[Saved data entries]
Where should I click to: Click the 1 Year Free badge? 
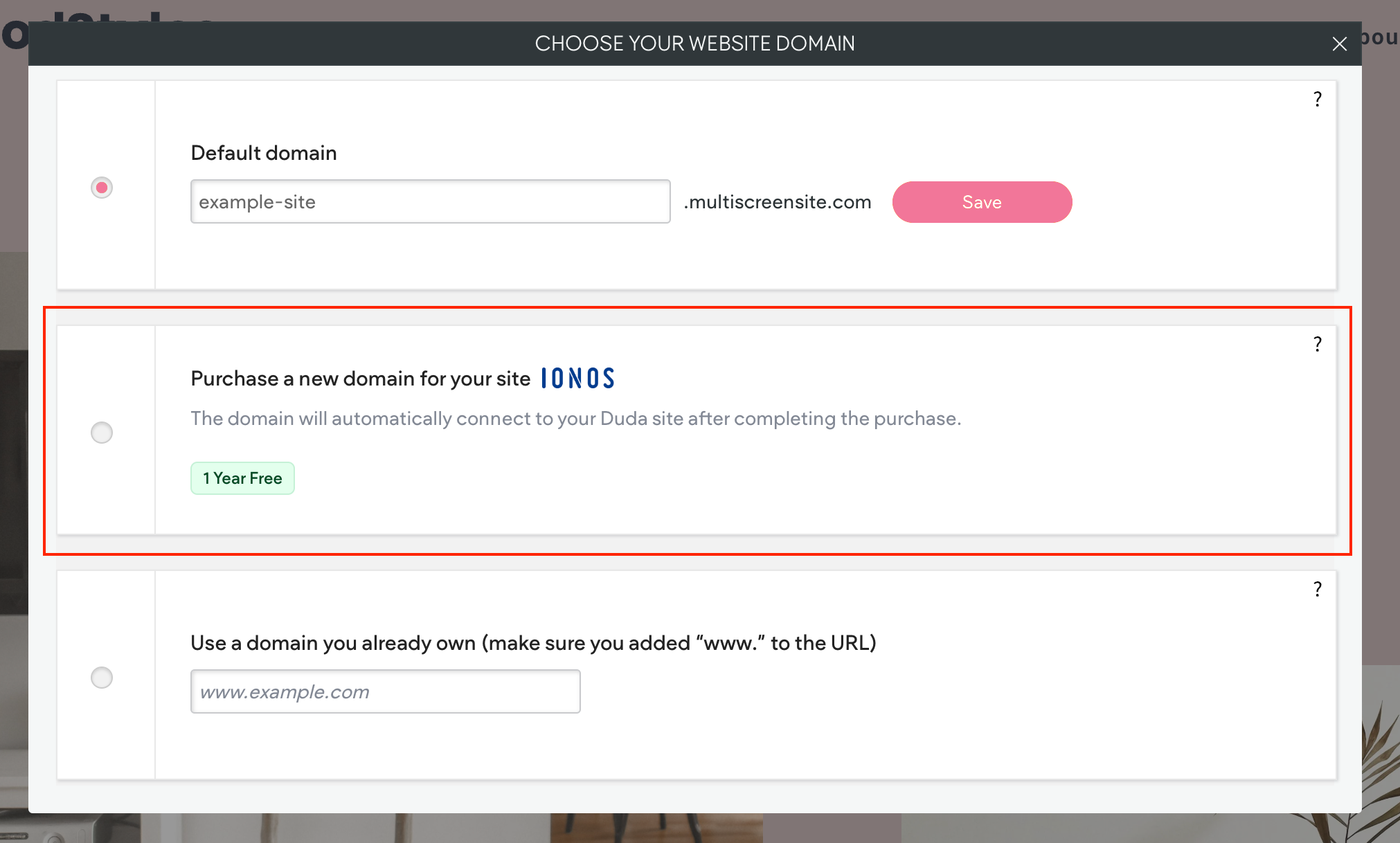click(x=242, y=478)
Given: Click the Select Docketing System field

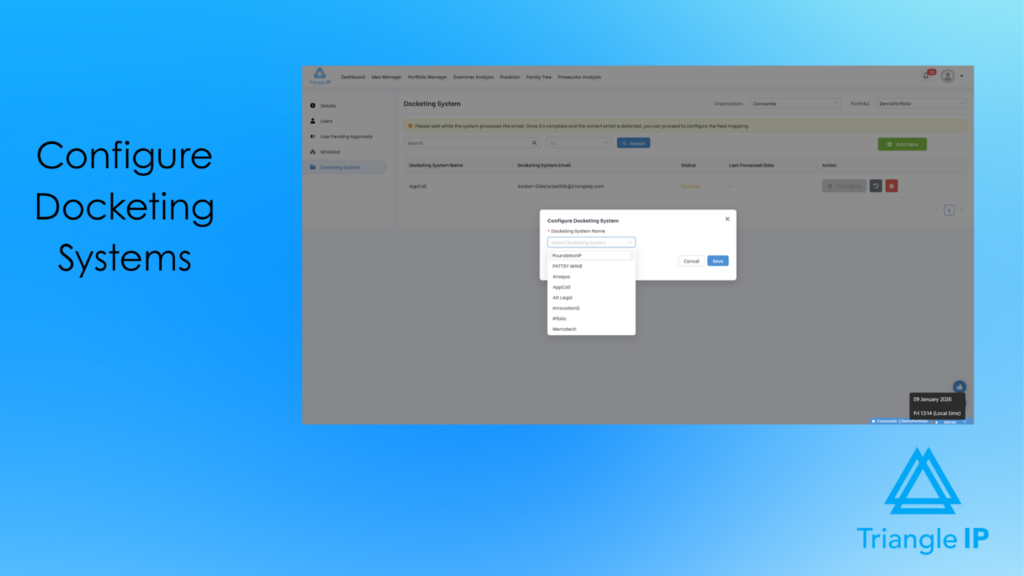Looking at the screenshot, I should coord(590,242).
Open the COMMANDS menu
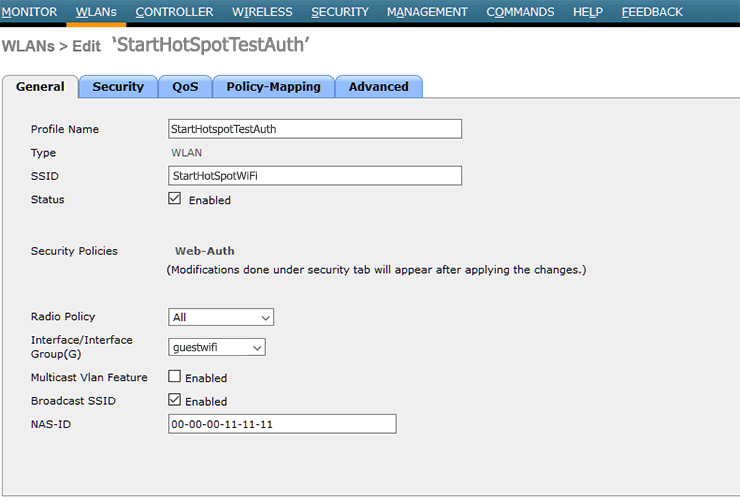740x501 pixels. (520, 12)
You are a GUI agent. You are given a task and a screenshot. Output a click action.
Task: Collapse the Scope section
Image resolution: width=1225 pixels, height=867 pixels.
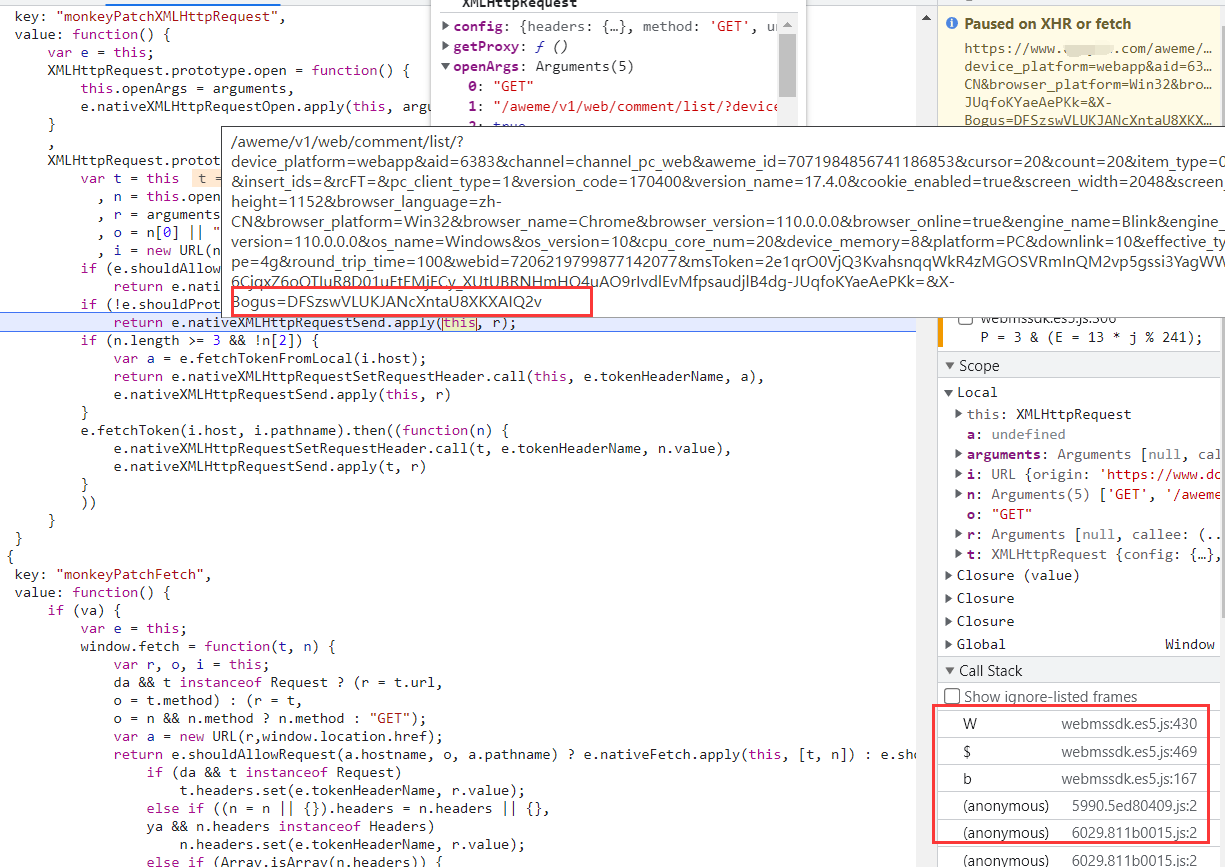(x=949, y=366)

### GOAL OF THE EXERCISE
From the first line to the last, restate the entries exactly, without pictures.

### TASK RESPONSE
Where should I click to: Click the 1 Year Free badge? 
click(x=242, y=478)
Given: Click the Select Docketing System field

Looking at the screenshot, I should coord(590,242).
Open the COMMANDS menu
740x501 pixels. (520, 12)
You are a GUI agent. You are given a task and a screenshot. Output a click action.
Task: Collapse the Scope section
Image resolution: width=1225 pixels, height=867 pixels.
(x=949, y=366)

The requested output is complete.